1. I only had one maid in Brasil...
and yes, I should have let her go along the way also.
Once again, she came recommended from an acquaintance. She worked hard in the beginning and always had a smile on her face. She sometimes sang around the house and generally took good care of the house. She was wonderful with my animals. I left her with the animals instead of a kennel a few times when we traveled. She was sweet with the kids, too.
So what went wrong? Well, she just didn't clean very well. I am not a good task master. I do not like to always have to tell people what they need to be doing. I couldn't understnad why things were not clean...where the time went and still by the end of a long day, the house was still not clean. She started showing up late and leaving early. Again, ever wise husband said, find another lady...and me, feeling guilty for this sweet, smiling friend that I just couldn't deny helping out.

That's what it is feel so much for these people. they are there, working and trying to scrape by on the money we give them. I feel like I am helping them so much when I pay them, and they have the biggest smiles on their face. You know that you are helping them put food on their table.
But in the end, they need to do their job also.

She stayed with us through the end, and even took Coal, our dog that couldn't make the trip to Atyrau. She stayed smiling and was always a help with the animals. We parted on good terms, even if my house wasn't always the cleanest.

Come to the here and now: Kazakhstan:

1. Well, I have been here since the end of October. I hired a maid within a few weeks of arriving, and I have let her go.
Yes, I made the decision on my own that she was not living up to her end of the bargain
(read: lazy, not really cleaning, not sure she liked the animals nor took care of them too well the 4 weeks we were away, etc...). I was not going to get a relationship going any longer if I knew that I was not happy with her services...and remember, I do not even have any of my belongings yet! Imagine when my furniture and knick-knacks get here! What then?!
If she could not keep my animals happy, that was a big downer also. We plan on traveling quite a bit while we are here, and there are not any kennels. I need someone to love my Bella and Tiger close to how I do.
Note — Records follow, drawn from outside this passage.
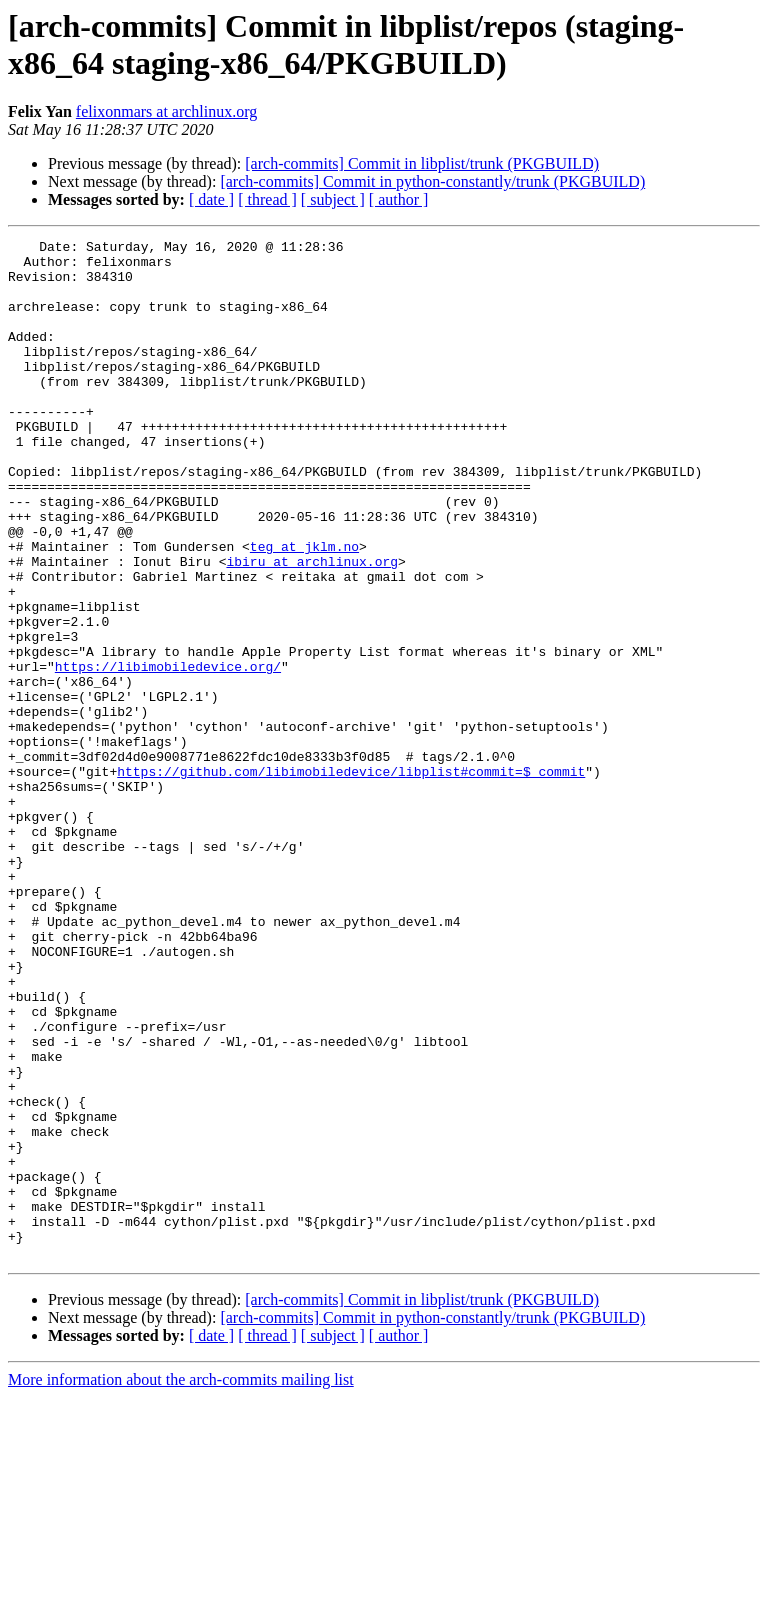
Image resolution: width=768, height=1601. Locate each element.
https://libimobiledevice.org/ (168, 753)
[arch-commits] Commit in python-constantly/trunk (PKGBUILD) (432, 181)
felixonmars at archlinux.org (166, 111)
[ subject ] (333, 199)
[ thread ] (267, 199)
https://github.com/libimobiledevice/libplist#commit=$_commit (351, 879)
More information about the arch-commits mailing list (181, 1583)
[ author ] (399, 199)
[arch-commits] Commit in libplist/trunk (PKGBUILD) (422, 163)
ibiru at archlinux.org (312, 627)
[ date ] (211, 199)
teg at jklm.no (304, 609)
So, I am proud of myself. I finally was able to separate myself from a maid, and really not feel too awful about it. Cold? No, just a good boss of a job that is now mine, but at least it is how I like it!


BLOGitse said...

I know what you mean.
We've had several cleaning ladies.
None of them cleaned as I would but it helped me then. So it was better than nothing.
Here we clean ourselves. I don't trust anybody here.
You're not cold. You're practical. And the boss. Well done!

mythopolis said...

I don't have a maid, but I did have to hire on a 'helper' for my mother when her Alzheimer's made it hard to take care of herself. At first, she seemed fine, but in a short while she was either in another room reading a book, or listening to music on her headphones, or talking to somebody on the phone. I dismissed her within a few weeks. The second was good. A sincere care-taker who pampered mom, was always doing her hair and nails. (Often at a ridiculous frequency, but mom obviously loved the attention.) They would sit and talk, even though mom often could not remember what she was talking about. It's all about the heart of the person. Some just want to watch the clock and pick up their check. Now and then, we find someone who really cares...who is a REAL caretaker! This second person got paid, and then some. And it was worth it.

GutsyWriter said...

I'm the maid at home, but now that my three sons are out of the house, there is far less to clean. I remember in Belize the caretakers received expensive gifts from our US neighbors and we hated feeling like they expected us to give them stuff too.